Progesterone Testing, at the other end of the cycle

23 January 2017

Newborn Tibetan Terriers; January 9, 2017.

The pace of Ziva x Yogi’s puppies’ growth has been steady, since they were born.  We have seven two week old puppies, averaging just a little over a pound in body weight.  Mr. Phelps is the biggest at 20 ounces and Rio is the smallest, at just under one pound.  Their coats are thick and glisten shiny black with accents of white, at their necks, on their forelegs and chests.  This litter is healthy and active, with a lot of bone.  They will be gorgeous Tibetan Terriers.  Eyes should be opening in a couple of days and with that comes full development of their senses of sight and hearing.  A whole new world looms ahead!

Still image from an ultrasound; March 21, 2016.

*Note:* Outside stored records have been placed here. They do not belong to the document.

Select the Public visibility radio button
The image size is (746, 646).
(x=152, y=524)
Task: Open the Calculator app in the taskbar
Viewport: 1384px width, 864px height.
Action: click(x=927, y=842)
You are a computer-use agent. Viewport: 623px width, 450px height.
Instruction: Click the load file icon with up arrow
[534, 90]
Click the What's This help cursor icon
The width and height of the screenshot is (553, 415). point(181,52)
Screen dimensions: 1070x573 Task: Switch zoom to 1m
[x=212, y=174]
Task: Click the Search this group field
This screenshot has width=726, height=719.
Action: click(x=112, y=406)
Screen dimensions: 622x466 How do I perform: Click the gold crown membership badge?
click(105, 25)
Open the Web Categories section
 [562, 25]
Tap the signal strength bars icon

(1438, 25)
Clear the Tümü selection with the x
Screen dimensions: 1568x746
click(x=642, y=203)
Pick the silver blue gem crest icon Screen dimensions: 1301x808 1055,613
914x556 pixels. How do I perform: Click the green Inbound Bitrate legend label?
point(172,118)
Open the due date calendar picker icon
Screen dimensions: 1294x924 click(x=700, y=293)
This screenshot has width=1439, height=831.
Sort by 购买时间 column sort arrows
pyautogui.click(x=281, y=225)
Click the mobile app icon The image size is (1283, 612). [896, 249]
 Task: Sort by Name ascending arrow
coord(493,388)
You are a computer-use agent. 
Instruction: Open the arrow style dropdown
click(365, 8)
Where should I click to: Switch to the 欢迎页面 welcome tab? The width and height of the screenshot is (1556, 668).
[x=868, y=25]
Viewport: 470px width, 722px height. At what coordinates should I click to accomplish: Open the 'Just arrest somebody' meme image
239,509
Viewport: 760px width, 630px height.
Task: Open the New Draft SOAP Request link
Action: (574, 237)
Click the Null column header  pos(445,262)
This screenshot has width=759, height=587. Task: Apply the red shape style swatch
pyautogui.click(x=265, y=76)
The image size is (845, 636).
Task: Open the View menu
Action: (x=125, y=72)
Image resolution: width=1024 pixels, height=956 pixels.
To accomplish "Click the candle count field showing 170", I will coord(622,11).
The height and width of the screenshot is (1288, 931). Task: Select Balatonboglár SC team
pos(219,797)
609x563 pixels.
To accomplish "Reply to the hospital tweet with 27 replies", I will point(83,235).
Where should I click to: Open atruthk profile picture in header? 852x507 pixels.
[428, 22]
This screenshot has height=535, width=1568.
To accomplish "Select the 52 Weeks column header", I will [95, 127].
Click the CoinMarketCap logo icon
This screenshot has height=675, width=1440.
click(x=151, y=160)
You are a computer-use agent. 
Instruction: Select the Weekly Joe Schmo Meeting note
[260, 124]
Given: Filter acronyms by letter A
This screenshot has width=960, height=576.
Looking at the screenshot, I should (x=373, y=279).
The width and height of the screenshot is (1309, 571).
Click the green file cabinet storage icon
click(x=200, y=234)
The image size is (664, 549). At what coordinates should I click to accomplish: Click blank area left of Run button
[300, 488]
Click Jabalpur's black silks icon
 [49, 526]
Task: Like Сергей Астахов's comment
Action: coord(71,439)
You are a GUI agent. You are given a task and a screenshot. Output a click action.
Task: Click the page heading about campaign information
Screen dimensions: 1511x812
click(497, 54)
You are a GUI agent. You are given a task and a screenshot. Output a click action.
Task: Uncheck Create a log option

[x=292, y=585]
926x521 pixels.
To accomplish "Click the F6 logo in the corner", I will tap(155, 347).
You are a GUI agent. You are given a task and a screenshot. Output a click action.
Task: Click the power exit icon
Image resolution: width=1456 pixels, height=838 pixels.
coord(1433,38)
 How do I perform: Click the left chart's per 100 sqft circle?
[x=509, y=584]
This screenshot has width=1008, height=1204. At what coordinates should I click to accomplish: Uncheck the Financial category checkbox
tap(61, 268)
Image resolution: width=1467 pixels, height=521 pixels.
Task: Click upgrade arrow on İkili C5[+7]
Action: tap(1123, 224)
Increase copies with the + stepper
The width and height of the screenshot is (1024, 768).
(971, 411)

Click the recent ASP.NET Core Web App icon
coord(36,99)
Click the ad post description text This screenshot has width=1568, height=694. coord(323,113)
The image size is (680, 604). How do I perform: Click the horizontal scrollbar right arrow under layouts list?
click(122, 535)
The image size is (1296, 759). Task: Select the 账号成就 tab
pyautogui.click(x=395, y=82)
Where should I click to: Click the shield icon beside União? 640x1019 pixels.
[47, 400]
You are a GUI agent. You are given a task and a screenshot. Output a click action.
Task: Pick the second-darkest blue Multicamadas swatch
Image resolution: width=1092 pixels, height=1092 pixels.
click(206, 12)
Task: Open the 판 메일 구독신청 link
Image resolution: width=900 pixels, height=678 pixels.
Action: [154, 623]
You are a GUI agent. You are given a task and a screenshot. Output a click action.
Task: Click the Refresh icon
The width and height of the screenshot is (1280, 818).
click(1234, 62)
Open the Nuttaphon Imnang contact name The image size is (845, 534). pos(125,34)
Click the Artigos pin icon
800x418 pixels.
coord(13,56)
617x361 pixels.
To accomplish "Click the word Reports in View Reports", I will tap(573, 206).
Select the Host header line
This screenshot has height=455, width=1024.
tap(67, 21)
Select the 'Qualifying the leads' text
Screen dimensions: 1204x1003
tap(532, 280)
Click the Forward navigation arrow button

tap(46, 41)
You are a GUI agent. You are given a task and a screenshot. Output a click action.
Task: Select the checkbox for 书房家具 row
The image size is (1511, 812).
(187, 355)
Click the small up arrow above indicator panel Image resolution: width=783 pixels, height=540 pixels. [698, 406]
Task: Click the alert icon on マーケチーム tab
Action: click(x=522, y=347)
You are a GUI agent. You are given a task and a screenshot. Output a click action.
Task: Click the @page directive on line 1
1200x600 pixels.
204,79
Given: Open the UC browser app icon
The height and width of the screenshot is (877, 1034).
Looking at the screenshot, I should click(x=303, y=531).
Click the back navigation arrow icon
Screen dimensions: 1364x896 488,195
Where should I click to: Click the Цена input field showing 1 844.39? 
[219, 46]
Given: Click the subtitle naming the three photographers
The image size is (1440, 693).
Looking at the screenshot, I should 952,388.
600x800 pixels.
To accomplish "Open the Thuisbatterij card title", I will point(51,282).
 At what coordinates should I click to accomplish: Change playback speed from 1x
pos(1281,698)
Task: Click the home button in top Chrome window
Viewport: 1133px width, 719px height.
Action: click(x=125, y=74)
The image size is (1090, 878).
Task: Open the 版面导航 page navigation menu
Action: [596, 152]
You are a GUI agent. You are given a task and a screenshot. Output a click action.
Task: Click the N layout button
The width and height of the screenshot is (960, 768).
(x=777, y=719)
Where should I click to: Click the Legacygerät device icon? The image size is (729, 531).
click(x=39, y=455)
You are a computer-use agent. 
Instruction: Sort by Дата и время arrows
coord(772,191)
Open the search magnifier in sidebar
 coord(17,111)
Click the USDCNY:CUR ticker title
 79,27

Some years’ back, we learned that the rise and fall of progesterone levels can identify specific biological happenings in female dogs.  With this information in mind, we’ve been using progesterone levels to identify ovulation and the theoretical ‘best’ times to breed.  With this next litter, we will see whether we can catch the dramatic fall in progesterone levels that will tell us how soon whelping will begin.  It would be wonderfully helpful to have a biological indication, in addition to the behavioral indications we watch for.  We are looking for a level of 2ng/ml of blood, which will tell us that we are 36-48 hours from whelping.  At 1ng/ml, whelping happens.

Image result for progesterone graph for ovulation in dogs

The AKC has recently developed a ‘Canine College’, through which anyone can take online classes and learn about many dog-related topics.  I’ve taken two of the beginning breeding classes and think it’s terrific to have experienced breeders sharing their experiences, along with the science that goes along with the stories.  These online classes can serve as that ‘second set of eyes’ we all want to have, when confronted by an unusual situation in the whelping box.

Jenifer Wagner was at my right side, this last litter.  She has been a great emotional support to me, in addition to her veterinary experience that always gives me the sense that we are ready for just about anything Mother Nature might throw at us.  I can’t thank her enough, except to say that without her help, it’s always much more stressful for me.

In the next three or four weeks, friends of ours will be expecting litters, too, and we look forward to being able to report on our experience with these new progesterone whelping indicators.  Every responsible breeder wants to be prepared and the more information you have, (I think) the better.